Cybersecurity Architect (GRC & Risk)

TL;DR

Cybersecurity Architect (GRC & Risk): Leading security governance, risk, and control assessments for enterprise clients with an accent on third-party due diligence and maturity framework alignment. Focus on translating complex technical findings into actionable remediation plans and executive-ready security strategies.

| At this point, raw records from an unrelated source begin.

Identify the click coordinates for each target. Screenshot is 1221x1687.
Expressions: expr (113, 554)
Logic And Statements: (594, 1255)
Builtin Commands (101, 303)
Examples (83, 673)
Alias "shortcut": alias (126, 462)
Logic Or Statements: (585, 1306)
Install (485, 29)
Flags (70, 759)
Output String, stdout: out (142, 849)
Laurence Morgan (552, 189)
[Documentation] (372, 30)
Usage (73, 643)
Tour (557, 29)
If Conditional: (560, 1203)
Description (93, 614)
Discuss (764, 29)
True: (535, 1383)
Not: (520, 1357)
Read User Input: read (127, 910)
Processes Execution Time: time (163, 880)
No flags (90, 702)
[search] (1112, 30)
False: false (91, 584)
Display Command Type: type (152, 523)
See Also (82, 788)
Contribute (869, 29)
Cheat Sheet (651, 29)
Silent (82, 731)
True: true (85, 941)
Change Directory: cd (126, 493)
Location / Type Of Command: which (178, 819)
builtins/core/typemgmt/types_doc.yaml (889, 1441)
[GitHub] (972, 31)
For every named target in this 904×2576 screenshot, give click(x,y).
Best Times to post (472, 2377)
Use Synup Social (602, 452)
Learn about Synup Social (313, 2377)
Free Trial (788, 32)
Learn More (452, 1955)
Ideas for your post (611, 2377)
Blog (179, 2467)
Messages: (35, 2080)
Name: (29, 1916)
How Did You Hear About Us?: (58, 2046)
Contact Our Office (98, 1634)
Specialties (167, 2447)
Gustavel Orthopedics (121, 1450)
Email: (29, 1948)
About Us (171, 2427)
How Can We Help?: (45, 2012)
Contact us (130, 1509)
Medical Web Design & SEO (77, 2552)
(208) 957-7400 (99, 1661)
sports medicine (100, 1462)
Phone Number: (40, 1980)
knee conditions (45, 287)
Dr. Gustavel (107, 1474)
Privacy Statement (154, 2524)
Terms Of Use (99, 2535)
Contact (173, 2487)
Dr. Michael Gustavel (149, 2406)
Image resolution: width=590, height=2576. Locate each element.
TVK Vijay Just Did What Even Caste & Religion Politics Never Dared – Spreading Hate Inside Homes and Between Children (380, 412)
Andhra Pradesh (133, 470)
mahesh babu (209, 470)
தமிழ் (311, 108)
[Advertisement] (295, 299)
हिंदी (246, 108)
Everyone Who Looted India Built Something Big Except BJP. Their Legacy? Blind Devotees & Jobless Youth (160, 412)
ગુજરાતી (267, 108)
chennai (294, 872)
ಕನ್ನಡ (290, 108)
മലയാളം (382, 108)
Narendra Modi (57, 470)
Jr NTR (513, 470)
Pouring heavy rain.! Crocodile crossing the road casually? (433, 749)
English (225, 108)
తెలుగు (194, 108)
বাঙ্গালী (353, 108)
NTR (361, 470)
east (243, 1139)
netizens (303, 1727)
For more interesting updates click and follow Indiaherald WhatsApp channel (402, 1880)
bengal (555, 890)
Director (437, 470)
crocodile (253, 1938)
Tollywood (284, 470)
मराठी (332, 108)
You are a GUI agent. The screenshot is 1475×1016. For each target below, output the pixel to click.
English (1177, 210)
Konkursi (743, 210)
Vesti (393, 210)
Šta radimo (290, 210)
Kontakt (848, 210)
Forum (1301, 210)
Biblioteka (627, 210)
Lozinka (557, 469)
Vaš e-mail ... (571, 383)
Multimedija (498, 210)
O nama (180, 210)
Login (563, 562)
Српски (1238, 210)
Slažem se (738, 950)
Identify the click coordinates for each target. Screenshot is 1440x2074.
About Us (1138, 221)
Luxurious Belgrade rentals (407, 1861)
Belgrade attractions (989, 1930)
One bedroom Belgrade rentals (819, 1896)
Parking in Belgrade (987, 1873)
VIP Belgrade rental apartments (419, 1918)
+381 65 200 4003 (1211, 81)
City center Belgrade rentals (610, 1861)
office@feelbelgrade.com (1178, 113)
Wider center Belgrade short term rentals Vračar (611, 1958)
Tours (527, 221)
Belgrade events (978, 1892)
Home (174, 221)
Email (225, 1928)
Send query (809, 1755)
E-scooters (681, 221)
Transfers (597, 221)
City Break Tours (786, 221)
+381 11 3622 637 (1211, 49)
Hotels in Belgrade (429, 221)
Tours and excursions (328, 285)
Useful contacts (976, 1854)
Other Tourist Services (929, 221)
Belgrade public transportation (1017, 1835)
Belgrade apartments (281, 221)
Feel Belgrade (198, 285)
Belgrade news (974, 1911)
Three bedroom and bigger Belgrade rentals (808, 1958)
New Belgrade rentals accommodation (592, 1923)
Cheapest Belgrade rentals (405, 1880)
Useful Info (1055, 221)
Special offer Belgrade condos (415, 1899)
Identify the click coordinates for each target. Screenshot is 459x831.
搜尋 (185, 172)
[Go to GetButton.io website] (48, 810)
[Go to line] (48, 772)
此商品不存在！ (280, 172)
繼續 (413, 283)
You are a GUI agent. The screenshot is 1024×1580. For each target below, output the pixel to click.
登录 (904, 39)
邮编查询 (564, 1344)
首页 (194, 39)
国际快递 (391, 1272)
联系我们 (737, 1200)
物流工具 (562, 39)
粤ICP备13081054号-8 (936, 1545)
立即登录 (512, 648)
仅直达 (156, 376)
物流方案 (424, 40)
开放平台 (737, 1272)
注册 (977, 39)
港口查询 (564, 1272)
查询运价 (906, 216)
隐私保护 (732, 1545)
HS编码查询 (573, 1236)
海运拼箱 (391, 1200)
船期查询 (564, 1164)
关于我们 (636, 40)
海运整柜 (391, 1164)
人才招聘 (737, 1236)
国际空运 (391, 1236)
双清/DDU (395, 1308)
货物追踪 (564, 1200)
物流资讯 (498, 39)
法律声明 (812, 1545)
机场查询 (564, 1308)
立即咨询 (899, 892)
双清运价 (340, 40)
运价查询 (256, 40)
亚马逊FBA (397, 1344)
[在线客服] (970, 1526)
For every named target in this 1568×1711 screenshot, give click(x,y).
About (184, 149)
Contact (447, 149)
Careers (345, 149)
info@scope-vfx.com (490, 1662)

Location: Herzliya, Israel (Hybrid)

Company

hirify.global provides a SaaS platform and expert services that enable security leaders to execute optimized security programs with significant business impact.

What you will do

• Lead customer third-party security due diligence assessments.
• Facilitate mitigation workshops to prioritize remediation workplans based on assessment findings.
• Perform security maturity assessments aligned with the NIST CSF 2.0 framework.
• Develop and refine security methodologies, processes, and architectural guidance.
• Analyze technical findings to identify governance, risk, and control gaps.
• Produce structured reports and summaries for both technical and non-technical stakeholders.

Requirements

• 3-4 years of experience in cybersecurity GRC, IT risk, compliance, or audit roles.
• Strong understanding of governance, risk management, and operational security processes.
• Familiarity with frameworks such as NIST CSF and ISO 27001.
• Conceptual understanding of cloud and SaaS shared responsibility models.
• Ability to communicate technical issues in business-aligned language.
• Strong writing, communication, and facilitation skills.

Nice to have

• Hands-on experience with security controls implementation.

Culture & Benefits

• Opportunity to work with global enterprise clients across multiple industries.
• Collaboration with CISOs and security leaders.
• Exposure to advanced security frameworks and methodologies.
• Professional environment focused on high-impact security programs.